§ Provided information:
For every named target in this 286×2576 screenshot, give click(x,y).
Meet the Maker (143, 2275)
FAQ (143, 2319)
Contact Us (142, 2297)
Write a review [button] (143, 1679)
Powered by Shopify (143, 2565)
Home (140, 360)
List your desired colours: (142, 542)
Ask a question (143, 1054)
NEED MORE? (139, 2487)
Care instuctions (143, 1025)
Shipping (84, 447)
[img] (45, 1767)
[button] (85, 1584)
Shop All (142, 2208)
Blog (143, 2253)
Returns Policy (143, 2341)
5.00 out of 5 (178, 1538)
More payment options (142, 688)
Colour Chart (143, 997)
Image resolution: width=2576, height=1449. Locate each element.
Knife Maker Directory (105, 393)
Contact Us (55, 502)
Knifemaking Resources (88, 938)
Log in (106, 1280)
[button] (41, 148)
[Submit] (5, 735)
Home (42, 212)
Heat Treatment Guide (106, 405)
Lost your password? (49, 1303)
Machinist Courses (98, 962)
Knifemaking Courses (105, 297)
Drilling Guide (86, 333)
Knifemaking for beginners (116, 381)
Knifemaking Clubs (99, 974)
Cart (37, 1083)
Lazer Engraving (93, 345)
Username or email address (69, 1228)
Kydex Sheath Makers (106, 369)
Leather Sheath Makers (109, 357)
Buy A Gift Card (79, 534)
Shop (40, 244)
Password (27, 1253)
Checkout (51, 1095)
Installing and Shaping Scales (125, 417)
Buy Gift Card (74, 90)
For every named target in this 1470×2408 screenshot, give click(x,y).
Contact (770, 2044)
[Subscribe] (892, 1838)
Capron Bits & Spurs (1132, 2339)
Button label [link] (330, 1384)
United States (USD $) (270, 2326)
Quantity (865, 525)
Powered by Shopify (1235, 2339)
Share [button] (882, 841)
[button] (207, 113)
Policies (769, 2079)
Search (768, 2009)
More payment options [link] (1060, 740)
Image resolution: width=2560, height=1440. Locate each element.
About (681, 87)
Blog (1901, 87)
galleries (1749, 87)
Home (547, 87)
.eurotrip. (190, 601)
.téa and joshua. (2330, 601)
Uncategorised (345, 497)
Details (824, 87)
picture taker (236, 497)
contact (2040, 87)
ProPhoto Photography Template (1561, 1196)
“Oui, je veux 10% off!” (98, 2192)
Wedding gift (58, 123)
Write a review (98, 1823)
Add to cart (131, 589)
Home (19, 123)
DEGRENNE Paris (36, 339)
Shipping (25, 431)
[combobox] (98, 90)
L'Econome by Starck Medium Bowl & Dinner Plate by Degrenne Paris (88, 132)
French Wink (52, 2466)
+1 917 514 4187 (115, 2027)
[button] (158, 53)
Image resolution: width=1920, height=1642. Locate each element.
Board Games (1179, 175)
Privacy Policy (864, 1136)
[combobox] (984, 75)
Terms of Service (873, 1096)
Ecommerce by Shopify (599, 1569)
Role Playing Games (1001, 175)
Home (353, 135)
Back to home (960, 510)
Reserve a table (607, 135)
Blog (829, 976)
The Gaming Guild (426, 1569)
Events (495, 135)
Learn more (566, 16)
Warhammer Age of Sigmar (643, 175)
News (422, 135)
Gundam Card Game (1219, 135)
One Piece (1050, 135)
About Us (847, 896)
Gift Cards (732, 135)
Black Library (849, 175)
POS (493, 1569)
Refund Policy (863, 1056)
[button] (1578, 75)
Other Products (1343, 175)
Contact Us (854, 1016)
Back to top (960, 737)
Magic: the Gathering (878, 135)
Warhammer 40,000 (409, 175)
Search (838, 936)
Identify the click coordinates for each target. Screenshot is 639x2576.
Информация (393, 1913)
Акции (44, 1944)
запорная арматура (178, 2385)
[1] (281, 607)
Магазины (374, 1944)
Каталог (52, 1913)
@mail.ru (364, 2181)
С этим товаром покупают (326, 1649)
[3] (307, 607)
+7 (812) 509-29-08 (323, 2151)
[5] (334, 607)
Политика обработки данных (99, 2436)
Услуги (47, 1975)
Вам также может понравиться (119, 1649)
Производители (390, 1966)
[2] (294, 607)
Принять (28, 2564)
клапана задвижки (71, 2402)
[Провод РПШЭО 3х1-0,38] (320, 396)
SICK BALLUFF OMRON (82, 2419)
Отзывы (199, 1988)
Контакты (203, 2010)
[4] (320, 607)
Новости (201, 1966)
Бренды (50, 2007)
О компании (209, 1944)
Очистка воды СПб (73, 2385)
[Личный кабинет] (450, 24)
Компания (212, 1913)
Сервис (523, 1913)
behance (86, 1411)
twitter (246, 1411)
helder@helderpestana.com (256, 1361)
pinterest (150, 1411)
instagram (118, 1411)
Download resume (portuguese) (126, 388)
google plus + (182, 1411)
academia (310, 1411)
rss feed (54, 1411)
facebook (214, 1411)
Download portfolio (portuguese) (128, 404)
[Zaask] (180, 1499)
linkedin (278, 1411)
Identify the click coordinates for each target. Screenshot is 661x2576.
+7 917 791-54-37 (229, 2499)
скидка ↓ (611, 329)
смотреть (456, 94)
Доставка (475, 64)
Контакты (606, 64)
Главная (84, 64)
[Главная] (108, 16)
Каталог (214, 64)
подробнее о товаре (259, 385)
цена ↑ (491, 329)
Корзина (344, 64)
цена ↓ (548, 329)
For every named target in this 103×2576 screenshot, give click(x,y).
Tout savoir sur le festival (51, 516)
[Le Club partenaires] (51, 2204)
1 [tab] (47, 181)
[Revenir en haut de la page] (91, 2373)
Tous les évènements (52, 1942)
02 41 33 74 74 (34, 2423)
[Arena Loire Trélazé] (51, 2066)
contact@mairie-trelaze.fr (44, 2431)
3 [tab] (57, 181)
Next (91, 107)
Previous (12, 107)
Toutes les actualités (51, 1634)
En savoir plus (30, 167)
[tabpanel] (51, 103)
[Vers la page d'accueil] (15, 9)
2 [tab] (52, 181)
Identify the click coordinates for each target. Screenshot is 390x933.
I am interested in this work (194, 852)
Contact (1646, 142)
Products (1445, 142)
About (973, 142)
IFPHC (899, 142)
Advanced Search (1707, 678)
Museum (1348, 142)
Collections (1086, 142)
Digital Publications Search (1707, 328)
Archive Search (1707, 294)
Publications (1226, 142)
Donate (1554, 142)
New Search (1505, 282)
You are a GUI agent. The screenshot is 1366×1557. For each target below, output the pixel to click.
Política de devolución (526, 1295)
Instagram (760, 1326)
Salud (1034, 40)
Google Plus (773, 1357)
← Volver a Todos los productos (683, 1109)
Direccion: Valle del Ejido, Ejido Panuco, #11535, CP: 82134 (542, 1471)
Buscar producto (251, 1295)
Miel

§ What this task involves:
Could you restate word for word the lines above from the one containing "Powered by Shopify (1235, 2339)" through the one containing "galleries (1749, 87)", both included, and nothing else?

§ Result for this exercise:
Powered by Shopify (1235, 2339)
Share [button] (882, 841)
[button] (207, 113)
Policies (769, 2079)
Search (768, 2009)
More payment options [link] (1060, 740)
Image resolution: width=2560, height=1440. Locate each element.
About (681, 87)
Blog (1901, 87)
galleries (1749, 87)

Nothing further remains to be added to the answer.